*** Opening of Records shown ***

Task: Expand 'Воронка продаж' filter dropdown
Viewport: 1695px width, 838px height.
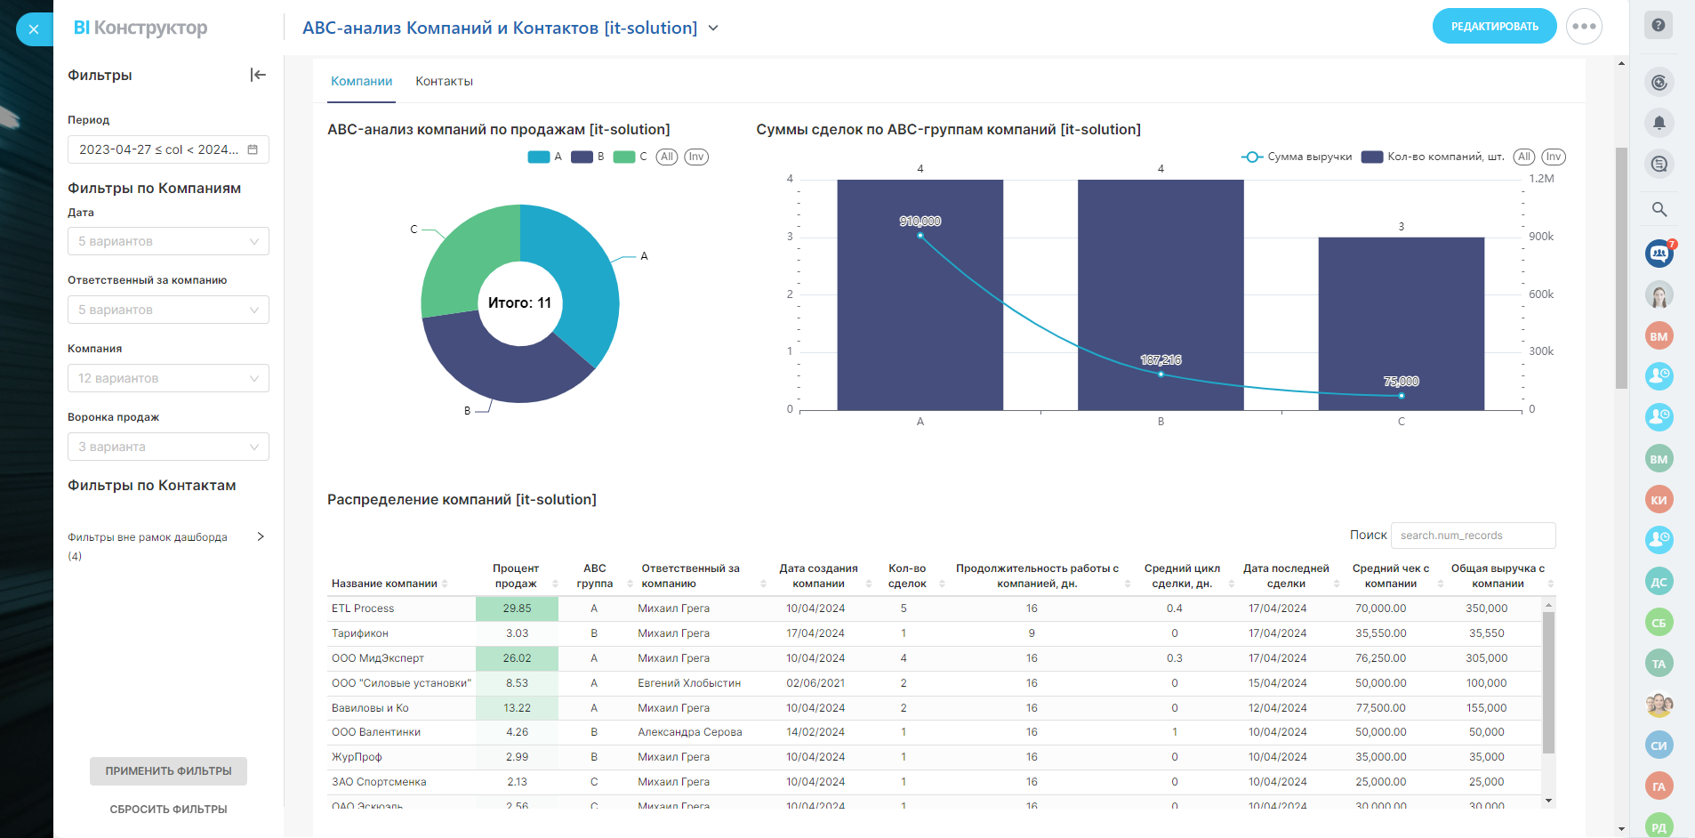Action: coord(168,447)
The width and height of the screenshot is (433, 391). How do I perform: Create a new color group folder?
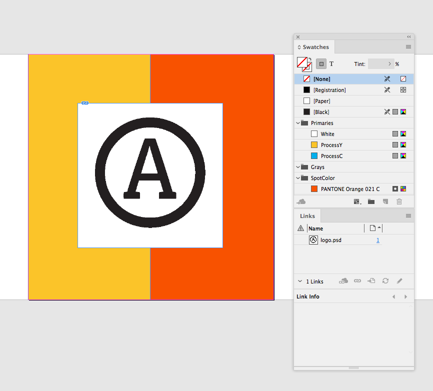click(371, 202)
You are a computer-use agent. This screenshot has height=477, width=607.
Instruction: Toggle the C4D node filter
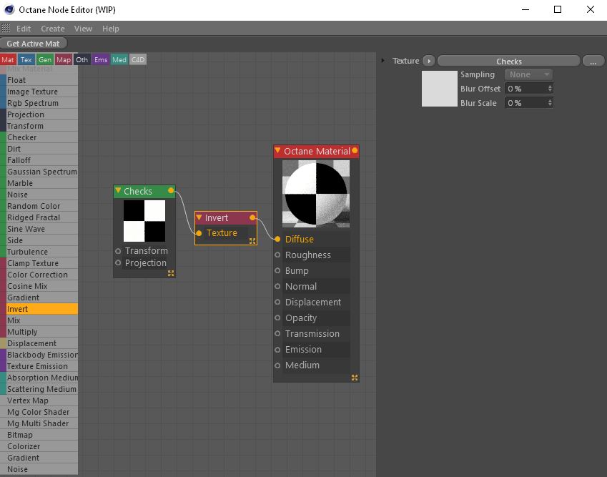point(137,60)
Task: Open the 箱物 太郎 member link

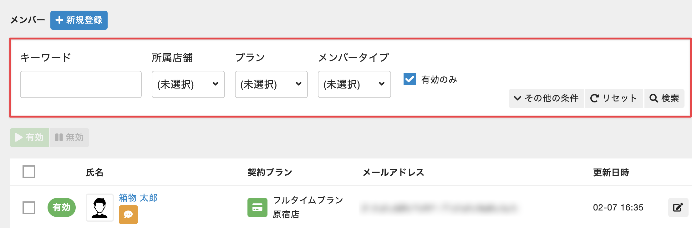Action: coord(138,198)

*** Close of Records shown ***

Task prompt:
Write every entry out again exactly, images omitted.

Written reply:
Task: Expand 'Воронка продаж' filter dropdown
Viewport: 1695px width, 838px height.
Action: coord(168,447)
The width and height of the screenshot is (433, 391). How do I perform: Create a new color group folder?
click(371, 202)
You are a computer-use agent. This screenshot has height=477, width=607.
Instruction: Toggle the C4D node filter
point(137,60)
Task: Open the 箱物 太郎 member link

Action: coord(138,198)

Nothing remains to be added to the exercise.